L’Eau de Hongrie : aux origines alchimiques de la parfumerie moderne

L’Eau de Hongrie, également appelée « Eau de la Reine de Hongrie », occupe une place importante dans l’histoire de la parfumerie européenne.

Considérée comme l’un des premiers parfums alcoolisés d’Europe, elle serait apparue vers 1370 pour la reine Élisabeth de Hongrie, épouse du roi Charles Robert. Elle marque une transition majeure entre les anciens onguents parfumés et les eaux aromatiques modernes.

Avant l’alcool : les parfums à base d’huiles végétales

Bien avant son apparition, les civilisations antiques — notamment en Égypte, en Grèce et en Inde — utilisaient des huiles végétales comme l’olive, le sésame, le moringa ou l’amande pour faire macérer fleurs, résines et plantes aromatiques.

Les traditions orientales connaissaient également depuis longtemps les parfums huileux et les préparations aromatiques médicinales. L’originalité de l’Eau de Hongrie réside dans l’utilisation de l’alcool comme support principal, apportant une texture plus légère, plus volatile et plus raffinée que les macérats huileux traditionnels.

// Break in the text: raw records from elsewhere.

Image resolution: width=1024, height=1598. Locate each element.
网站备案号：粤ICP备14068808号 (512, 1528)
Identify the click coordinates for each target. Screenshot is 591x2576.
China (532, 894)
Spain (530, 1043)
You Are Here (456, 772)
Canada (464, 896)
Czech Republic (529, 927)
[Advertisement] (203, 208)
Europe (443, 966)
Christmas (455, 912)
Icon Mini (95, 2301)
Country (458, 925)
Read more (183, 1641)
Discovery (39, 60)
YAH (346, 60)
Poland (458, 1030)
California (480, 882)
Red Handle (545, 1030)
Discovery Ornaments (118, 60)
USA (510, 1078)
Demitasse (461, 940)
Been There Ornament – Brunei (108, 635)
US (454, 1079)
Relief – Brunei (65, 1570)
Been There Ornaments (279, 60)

Entre médecine, parfum et spiritualité

Ces préparations servaient à la fois de parfums, de soins du corps et d’onguents sacrés destinés aux rites religieux et spirituels.

Eau de Hongrie verte émeraude illustrant les origines alchimiques de la parfumerie botanique

Photo personnelle, eau de Hongrie (émeraude)

L’influence des médecins-alchimistes

Au Moyen Âge, les médecins-alchimistes élaborèrent diverses préparations végétales destinées autant au soin du corps qu’à l’élévation spirituelle.

Le thym : symbole du souffle vital

Parmi les plantes majeures figurait le thym. Le mot « thym » viendrait du grec thymos, évoquant le souffle vital, l’énergie intérieure, le courage et l’ardeur de l’âme. Dans les traditions anciennes, cette plante était associée à la purification, à la force intérieure et à l’accès aux dimensions subtiles de l’être.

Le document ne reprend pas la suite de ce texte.